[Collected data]
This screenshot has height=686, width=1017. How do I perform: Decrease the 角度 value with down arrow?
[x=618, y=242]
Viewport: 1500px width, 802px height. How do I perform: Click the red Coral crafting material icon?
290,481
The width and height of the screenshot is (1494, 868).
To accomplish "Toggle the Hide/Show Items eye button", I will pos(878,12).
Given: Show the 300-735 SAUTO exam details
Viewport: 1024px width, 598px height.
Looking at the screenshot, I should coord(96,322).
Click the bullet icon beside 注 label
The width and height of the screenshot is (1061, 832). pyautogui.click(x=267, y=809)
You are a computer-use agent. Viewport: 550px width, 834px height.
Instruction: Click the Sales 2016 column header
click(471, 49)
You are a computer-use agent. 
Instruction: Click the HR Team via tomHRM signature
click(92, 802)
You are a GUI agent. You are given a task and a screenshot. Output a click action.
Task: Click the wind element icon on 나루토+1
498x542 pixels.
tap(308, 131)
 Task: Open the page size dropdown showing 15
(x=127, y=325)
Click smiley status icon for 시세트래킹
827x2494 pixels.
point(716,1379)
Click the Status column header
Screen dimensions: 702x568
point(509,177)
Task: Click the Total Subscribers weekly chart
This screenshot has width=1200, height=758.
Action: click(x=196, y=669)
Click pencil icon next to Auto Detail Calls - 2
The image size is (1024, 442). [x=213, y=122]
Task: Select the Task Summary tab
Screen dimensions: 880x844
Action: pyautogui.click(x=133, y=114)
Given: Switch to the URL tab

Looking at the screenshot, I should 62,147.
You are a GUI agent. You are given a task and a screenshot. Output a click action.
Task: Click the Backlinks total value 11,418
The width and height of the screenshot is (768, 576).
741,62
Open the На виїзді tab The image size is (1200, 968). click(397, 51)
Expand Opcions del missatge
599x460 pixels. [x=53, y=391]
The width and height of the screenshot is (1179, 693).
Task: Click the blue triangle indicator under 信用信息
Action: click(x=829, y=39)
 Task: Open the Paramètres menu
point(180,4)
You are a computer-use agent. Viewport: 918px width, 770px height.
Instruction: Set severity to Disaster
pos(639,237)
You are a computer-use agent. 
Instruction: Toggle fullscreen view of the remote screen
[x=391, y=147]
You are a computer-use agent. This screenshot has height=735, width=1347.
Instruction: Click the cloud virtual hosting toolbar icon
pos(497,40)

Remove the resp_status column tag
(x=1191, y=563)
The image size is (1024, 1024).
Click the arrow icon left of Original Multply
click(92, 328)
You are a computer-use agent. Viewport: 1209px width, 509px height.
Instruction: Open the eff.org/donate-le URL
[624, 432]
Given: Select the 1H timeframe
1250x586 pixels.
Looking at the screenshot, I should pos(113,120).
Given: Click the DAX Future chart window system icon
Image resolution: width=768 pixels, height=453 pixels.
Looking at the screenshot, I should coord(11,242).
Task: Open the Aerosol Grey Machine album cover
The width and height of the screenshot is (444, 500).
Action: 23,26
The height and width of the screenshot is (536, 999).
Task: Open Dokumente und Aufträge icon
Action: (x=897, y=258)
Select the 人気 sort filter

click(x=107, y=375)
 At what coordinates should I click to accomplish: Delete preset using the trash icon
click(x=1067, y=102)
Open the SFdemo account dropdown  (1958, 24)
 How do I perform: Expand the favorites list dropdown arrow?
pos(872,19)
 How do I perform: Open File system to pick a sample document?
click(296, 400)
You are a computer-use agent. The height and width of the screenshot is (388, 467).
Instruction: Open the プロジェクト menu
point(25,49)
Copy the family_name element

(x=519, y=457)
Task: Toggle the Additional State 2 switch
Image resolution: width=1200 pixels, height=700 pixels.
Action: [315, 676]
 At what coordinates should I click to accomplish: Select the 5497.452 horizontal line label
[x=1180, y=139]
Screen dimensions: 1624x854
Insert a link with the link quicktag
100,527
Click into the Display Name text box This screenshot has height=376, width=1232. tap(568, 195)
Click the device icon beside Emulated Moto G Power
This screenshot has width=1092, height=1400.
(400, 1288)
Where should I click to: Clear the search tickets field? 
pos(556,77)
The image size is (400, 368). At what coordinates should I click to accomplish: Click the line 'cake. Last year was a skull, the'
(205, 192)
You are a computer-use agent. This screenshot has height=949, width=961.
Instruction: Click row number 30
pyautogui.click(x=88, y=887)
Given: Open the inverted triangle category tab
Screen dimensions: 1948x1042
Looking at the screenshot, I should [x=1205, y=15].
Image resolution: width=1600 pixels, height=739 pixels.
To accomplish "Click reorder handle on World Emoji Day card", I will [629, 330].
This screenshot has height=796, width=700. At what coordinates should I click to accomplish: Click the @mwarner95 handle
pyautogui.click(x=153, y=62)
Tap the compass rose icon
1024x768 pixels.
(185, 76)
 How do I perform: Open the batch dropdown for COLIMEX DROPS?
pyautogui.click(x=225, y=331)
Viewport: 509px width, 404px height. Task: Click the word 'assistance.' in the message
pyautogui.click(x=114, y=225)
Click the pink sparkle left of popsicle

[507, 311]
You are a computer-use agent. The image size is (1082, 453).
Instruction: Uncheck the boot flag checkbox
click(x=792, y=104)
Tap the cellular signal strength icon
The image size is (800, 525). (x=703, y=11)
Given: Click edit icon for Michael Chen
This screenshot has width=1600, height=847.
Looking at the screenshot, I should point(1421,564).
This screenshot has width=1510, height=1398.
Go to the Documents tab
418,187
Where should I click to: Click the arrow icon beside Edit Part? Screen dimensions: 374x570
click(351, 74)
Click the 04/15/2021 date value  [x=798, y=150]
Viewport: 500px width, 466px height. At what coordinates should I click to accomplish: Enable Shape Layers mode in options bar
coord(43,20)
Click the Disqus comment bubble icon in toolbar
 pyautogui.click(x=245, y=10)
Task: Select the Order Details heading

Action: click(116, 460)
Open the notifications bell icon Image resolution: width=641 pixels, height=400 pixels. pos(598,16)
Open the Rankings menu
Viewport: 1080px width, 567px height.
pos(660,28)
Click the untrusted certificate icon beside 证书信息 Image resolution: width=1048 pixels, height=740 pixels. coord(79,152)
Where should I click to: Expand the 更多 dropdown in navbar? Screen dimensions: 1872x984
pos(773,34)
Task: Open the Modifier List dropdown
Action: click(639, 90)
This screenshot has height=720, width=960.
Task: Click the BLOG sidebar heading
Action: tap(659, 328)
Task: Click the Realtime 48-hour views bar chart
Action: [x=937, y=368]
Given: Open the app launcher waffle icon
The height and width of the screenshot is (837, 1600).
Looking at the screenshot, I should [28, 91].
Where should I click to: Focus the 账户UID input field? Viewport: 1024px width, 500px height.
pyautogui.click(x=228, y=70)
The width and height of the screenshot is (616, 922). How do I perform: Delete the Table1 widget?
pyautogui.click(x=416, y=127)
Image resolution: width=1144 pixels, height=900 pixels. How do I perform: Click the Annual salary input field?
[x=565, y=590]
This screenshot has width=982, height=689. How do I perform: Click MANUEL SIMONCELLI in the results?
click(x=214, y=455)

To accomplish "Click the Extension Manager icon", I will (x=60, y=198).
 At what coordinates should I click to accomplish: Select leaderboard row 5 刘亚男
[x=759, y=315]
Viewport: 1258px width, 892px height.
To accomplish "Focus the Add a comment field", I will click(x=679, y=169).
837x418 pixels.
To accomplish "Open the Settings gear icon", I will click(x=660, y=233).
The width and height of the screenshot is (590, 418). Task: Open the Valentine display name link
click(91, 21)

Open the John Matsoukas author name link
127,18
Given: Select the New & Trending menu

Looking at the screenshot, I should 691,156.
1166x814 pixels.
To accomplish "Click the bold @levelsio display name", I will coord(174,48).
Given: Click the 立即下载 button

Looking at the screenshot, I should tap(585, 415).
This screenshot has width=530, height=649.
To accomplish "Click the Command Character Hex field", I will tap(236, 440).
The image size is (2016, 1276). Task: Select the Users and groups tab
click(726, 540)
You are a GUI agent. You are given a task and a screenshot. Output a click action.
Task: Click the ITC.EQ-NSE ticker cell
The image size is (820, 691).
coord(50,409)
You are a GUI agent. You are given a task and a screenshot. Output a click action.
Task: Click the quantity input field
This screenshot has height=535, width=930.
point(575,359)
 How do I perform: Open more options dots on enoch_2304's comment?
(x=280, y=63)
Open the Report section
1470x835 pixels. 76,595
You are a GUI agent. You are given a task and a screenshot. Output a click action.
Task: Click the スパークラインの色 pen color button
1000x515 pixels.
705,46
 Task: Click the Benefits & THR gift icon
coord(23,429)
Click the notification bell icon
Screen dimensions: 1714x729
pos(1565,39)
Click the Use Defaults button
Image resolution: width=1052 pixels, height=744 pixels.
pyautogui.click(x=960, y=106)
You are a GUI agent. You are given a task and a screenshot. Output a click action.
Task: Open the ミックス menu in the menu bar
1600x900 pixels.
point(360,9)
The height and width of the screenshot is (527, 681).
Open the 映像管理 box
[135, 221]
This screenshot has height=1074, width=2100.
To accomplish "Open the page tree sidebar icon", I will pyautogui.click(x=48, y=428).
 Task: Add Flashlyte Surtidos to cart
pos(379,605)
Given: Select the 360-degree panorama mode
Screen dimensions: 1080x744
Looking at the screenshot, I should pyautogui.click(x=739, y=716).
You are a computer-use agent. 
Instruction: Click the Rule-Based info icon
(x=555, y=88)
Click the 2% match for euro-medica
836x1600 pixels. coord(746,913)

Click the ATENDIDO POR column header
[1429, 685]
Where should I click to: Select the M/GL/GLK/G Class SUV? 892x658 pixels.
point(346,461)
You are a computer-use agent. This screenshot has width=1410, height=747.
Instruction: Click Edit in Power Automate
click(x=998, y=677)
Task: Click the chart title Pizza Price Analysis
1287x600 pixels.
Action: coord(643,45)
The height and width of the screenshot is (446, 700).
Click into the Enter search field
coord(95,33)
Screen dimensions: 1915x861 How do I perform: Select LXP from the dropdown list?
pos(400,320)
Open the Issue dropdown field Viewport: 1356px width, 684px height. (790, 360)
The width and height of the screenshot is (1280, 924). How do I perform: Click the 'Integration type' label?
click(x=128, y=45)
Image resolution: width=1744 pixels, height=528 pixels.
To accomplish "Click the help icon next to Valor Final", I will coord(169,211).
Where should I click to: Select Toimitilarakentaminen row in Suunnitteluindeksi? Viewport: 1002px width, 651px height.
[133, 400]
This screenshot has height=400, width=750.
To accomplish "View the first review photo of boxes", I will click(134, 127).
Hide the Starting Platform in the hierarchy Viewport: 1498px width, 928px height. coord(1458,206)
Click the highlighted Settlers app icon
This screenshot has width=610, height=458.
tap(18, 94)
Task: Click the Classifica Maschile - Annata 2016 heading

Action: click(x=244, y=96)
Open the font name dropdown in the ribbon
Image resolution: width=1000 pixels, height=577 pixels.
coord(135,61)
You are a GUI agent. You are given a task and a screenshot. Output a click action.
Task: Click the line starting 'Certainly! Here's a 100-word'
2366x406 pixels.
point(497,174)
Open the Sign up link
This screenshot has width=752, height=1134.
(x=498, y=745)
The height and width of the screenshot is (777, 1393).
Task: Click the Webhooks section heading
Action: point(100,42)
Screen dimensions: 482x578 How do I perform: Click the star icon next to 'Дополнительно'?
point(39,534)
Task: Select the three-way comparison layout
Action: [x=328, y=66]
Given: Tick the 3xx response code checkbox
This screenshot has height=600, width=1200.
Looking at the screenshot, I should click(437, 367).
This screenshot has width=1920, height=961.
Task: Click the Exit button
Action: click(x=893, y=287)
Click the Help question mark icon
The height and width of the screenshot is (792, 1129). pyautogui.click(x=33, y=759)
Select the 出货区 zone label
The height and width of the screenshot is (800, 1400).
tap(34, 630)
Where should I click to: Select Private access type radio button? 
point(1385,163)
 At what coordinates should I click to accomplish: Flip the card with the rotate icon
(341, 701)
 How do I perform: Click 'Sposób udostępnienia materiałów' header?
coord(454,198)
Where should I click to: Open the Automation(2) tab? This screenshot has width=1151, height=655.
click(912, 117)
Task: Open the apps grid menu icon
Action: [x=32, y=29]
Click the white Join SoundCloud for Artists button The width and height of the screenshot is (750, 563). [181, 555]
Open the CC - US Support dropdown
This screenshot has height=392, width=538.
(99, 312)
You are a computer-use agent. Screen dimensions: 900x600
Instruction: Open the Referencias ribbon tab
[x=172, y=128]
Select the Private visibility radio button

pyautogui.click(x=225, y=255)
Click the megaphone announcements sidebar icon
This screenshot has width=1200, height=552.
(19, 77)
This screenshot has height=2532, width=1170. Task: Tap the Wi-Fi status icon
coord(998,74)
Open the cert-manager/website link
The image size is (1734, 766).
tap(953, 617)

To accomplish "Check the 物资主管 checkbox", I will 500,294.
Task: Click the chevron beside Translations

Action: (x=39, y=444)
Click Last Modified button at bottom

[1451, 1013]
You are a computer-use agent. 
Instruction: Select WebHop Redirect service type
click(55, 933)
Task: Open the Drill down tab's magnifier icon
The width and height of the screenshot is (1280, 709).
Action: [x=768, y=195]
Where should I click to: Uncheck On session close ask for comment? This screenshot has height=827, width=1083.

About this task
Retype exactly, and only, the lines above from the one where "This screenshot has height=392, width=538." occurs up to and including the one where "Click the megaphone" occurs.

Task output
This screenshot has height=392, width=538.
(99, 312)
You are a computer-use agent. Screen dimensions: 900x600
Instruction: Open the Referencias ribbon tab
[x=172, y=128]
Select the Private visibility radio button

pyautogui.click(x=225, y=255)
Click the megaphone announcements sidebar icon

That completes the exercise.